Rate Limits
Implemented in src/lib/api/rate-limit.ts via @upstash/ratelimit.
Two buckets are checked in order on every authenticated /api/v1/* request:
- Per-key bucket (optional) — only when the API key has
rate_limit_per_minuteset. - Per-org / plan bucket — always checked unless Upstash is not configured.
If either bucket rejects, the request fails with 429 and no further work is done.
Buckets
| Bucket | Scope | Key | Default |
|---|---|---|---|
| Per-key | One API key | ${apiKeyId} |
Unset — falls through to the org bucket |
| Per-org | Whole organization | ${orgId} |
free: 60 / min • pro: 600 / min • enterprise: 6000 / min |
Both buckets use a sliding 60-second window.

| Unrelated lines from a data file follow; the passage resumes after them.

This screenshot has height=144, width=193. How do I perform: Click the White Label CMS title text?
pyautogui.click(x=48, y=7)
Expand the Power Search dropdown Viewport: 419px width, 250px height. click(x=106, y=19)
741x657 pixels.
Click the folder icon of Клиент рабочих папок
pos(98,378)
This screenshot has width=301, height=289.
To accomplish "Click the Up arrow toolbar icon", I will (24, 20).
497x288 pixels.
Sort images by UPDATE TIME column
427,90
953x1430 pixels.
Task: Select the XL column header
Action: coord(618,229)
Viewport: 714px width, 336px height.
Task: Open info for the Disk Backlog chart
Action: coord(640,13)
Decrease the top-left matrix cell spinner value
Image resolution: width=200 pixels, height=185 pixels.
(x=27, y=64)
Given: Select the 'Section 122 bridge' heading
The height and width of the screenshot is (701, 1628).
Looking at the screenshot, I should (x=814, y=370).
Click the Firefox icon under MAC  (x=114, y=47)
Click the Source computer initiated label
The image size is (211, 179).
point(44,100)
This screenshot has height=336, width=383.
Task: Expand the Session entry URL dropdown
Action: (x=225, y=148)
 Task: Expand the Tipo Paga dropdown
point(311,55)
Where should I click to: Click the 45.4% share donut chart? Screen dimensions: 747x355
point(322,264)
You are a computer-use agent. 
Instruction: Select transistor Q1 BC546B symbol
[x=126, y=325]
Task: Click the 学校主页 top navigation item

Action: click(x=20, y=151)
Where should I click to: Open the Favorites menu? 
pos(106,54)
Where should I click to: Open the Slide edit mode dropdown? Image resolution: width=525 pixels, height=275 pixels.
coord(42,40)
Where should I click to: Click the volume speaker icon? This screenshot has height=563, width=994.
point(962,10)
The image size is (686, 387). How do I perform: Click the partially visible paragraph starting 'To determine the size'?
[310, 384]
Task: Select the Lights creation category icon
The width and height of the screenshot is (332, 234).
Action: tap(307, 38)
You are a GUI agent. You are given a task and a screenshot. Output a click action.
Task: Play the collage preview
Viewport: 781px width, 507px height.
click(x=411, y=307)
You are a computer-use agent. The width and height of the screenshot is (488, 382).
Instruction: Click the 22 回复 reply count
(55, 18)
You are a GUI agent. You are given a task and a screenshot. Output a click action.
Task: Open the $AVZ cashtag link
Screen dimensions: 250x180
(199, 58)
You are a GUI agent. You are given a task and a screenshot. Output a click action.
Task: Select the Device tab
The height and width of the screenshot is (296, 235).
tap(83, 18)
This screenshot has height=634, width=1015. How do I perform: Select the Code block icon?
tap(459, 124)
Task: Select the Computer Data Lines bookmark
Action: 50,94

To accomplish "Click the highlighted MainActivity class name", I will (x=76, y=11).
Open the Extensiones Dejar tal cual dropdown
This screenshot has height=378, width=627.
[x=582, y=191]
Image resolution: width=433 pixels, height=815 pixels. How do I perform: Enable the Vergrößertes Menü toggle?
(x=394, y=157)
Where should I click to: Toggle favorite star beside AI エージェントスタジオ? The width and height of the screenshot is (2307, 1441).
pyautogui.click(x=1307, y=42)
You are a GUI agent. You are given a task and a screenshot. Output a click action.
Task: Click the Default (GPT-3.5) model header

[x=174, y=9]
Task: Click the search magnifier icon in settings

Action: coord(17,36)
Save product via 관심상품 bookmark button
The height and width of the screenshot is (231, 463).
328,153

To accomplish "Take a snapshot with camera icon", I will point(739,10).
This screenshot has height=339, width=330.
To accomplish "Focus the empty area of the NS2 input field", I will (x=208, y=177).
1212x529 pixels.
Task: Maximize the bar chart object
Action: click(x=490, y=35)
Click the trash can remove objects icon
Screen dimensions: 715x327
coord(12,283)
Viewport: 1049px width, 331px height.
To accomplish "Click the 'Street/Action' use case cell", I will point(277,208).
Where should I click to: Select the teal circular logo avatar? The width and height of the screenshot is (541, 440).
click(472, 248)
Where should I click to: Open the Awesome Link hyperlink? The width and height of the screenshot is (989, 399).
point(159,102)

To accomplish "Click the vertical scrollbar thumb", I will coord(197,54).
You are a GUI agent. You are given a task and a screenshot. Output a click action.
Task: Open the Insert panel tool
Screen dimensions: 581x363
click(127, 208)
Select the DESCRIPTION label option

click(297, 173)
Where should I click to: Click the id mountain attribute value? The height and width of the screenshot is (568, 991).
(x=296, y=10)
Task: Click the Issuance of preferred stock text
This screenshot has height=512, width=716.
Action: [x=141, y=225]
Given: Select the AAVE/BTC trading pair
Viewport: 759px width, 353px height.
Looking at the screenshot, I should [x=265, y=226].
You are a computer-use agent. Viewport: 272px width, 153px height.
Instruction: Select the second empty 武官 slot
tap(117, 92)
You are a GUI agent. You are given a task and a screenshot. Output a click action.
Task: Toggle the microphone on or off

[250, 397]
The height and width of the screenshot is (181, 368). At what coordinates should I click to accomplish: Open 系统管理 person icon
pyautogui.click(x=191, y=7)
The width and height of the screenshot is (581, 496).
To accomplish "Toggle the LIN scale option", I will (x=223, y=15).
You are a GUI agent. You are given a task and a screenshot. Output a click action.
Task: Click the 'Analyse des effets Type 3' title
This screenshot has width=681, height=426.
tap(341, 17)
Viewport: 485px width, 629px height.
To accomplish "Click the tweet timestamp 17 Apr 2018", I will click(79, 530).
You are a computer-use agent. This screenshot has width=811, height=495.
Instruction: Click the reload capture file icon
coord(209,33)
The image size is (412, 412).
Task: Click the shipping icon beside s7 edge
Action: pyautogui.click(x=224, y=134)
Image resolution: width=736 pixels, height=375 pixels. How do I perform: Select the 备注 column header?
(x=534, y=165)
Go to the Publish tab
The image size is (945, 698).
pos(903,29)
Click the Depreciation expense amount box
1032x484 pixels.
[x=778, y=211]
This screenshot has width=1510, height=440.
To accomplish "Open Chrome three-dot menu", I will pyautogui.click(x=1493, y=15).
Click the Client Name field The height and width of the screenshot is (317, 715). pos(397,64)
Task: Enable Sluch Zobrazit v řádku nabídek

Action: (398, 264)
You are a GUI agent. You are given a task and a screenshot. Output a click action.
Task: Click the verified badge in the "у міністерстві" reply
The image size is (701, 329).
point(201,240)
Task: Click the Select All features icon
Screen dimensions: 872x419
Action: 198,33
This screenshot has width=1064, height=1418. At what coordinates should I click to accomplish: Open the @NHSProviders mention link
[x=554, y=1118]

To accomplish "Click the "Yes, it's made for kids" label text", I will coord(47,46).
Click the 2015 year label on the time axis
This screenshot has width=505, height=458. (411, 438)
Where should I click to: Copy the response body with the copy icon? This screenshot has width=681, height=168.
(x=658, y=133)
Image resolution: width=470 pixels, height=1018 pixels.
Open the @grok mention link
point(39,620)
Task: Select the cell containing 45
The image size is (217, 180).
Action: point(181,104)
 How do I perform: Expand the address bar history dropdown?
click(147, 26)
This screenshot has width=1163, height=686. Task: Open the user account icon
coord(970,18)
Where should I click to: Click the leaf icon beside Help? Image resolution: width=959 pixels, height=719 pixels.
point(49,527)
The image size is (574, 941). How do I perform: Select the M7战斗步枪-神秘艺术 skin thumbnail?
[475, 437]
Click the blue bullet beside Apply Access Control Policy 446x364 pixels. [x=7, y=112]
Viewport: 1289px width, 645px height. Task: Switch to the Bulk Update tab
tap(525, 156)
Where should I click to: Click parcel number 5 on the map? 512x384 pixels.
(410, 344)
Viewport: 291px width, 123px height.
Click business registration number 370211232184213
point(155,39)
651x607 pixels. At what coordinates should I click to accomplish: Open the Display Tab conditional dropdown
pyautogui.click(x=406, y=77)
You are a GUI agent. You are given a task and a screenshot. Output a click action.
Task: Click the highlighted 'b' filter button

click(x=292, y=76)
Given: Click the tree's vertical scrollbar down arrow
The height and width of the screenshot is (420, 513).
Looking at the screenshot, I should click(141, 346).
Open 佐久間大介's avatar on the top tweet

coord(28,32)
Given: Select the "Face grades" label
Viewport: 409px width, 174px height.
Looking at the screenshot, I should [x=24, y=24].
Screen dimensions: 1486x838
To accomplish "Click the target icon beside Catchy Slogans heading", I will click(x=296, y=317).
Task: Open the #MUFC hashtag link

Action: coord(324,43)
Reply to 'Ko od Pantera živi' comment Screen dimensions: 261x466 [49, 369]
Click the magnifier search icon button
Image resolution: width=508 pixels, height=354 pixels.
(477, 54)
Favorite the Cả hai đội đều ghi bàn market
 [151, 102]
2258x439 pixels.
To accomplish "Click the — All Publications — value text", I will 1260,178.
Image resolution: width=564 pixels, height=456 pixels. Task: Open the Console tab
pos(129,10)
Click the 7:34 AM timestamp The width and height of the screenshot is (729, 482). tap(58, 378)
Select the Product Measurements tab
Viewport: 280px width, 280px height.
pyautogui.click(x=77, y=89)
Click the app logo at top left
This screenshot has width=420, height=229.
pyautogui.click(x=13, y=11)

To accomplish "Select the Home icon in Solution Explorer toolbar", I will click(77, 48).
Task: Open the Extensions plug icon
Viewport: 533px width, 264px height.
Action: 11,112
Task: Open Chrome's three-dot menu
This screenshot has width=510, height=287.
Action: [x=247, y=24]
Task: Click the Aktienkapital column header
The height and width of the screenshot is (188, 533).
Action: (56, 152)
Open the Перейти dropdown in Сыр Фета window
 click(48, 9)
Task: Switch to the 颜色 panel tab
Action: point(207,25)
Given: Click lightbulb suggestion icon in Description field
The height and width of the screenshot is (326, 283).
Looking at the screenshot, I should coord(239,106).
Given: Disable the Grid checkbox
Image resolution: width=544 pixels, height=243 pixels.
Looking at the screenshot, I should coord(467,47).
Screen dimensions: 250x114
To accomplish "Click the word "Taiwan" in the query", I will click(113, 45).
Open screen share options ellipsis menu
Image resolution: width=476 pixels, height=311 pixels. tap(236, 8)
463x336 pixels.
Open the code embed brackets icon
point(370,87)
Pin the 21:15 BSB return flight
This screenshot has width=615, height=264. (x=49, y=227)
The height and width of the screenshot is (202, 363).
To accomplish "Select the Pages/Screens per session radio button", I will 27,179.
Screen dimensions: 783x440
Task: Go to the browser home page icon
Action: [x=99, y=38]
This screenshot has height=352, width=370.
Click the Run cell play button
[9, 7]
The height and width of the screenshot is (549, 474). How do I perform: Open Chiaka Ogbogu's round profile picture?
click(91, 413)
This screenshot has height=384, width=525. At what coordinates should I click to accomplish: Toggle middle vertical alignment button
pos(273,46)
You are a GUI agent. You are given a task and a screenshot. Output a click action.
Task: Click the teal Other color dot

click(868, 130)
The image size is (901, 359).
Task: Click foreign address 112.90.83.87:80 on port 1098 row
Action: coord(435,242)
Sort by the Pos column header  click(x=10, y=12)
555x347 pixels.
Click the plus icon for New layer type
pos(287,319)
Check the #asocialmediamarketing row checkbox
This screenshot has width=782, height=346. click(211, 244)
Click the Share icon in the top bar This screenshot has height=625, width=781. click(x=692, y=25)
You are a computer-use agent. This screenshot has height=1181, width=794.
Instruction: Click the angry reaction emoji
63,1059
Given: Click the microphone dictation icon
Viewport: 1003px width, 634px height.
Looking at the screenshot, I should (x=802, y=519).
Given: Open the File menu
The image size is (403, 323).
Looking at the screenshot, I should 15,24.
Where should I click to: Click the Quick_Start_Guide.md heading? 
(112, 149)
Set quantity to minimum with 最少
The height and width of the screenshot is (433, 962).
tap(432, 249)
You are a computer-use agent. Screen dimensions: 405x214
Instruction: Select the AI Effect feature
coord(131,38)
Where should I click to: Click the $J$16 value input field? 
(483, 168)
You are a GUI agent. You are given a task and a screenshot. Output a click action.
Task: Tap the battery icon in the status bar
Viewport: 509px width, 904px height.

Configure the per-key limit with rateLimitPerMinute when creating a key — see features/api-keys.md.
Graceful degradation
If UPSTASH_REDIS_REST_URL or UPSTASH_REDIS_REST_TOKEN is absent, checkRateLimit() returns null — requests pass. Useful for local dev.
Response when throttled
Status: 429.
{
"error": {
"type": "rate_limit_error",
"message": "Rate limit exceeded. Try again later.",
"code": "RATE_LIMITED"
}
}
Headers are set on both 429 and successful responses:
X-RateLimit-Limit: 600
X-RateLimit-Remaining: 0
X-RateLimit-Reset: <unix-ms>
X-RateLimit-Plan: pro
X-RateLimit-Scope: key | org
X-RateLimit-Scope tells you which bucket reported the numbers. When a per-key limit is set, the key bucket is authoritative; otherwise the org bucket is shown.
Usage quota vs. rate limit
Two separate limits:
- Rate limit (this doc) — short-burst throttle, per-minute.
- Usage limit (features/usage-limits.md) — monthly plan quota, per-channel.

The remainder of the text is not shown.